10. The nanofiber sheet of claim 1, wherein the sheet is an electrospun nanofiber sheet.

11. The nanofiber sheet of claim 1, wherein the composition further comprises hyaluronic acid or salts thereof.

12. A method of manufacturing a nanofiber sheet for healing of a rotator cuff tear, the method comprising: incorporating a composition comprising teriparatide, isomers thereof, pharmaceutically acceptable salts thereof, hydrates thereof, or solvates thereof as an active ingredient in the formed sheet.

13. The method of claim 12, forming the nanofiber sheet by electrospinning an electrospinning solution; andimpregnating the nanofiber sheet with a composition comprising teriparatide, isomers thereof, pharmaceutically acceptable salts thereof, hydrates thereof, or solvates thereof as an active ingredient.

14. The method of claim 13, wherein the electrospinning solution is produced by adding, to an organic solvent, at least one selected from the group consisting of polycaprolactone (PCL), collagen, gelatin, elastin, chitosan, silk fibroin, alginate, poly(glycolic acid) (PGA), poly(lactic-co-glycolic acid) (PLGA), poly(L-lactic acid) (PLLA), poly(L-lactic acid)/collagen (PLLA/CL), polyvinyl alcohol (PVA), and polyethylene oxide (PEO).

15. The method of claim 13, wherein the composition further comprises hyaluronic acid or salts thereof.

16. The method of claim 12, further comprising: forming nanofibers containing the composition therein by discharging the electrospinning solution from an external nozzle, and by discharging the composition containing teriparatide, isomers thereof, pharmaceutically acceptable salts thereof, hydrates thereof, or solvates thereof as an active ingredient from an internal nozzle.

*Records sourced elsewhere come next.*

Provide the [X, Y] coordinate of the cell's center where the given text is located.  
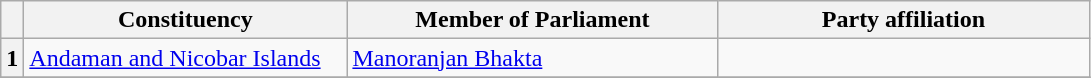
Party affiliation [904, 20]
Manoranjan Bhakta [532, 58]
Member of Parliament [532, 20]
Constituency [186, 20]
Andaman and Nicobar Islands [186, 58]
1 [12, 58]
Identify which cell holds the provided text, then report its [x, y] central coordinate. 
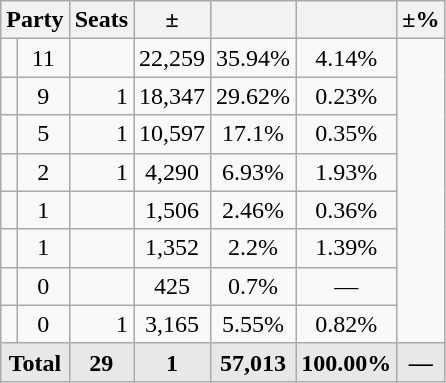
2.2% [254, 248]
0.23% [346, 96]
1,506 [172, 210]
Party [35, 20]
2.46% [254, 210]
± [172, 20]
0.35% [346, 134]
4.14% [346, 58]
9 [43, 96]
22,259 [172, 58]
0.36% [346, 210]
10,597 [172, 134]
29.62% [254, 96]
0.82% [346, 324]
6.93% [254, 172]
±% [421, 20]
5.55% [254, 324]
Total [35, 362]
3,165 [172, 324]
29 [101, 362]
0.7% [254, 286]
4,290 [172, 172]
Seats [101, 20]
2 [43, 172]
1.39% [346, 248]
17.1% [254, 134]
1.93% [346, 172]
18,347 [172, 96]
57,013 [254, 362]
5 [43, 134]
11 [43, 58]
425 [172, 286]
100.00% [346, 362]
1,352 [172, 248]
35.94% [254, 58]
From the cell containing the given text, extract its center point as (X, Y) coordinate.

17. The method of claim 16, wherein the electrospinning solution is produced by adding, to an organic solvent, at least one selected from the group consisting of polycaprolactone (PCL), collagen, gelatin, elastin, chitosan, silk fibroin, alginate, poly(glycolic acid) (PGA), poly(lactic-co-glycolic acid) (PLGA), poly(L-lactic acid) (PLLA), poly(L-lactic acid)/collagen (PLLA/CL), polyvinyl alcohol (PVA), and polyethylene oxide (PEO).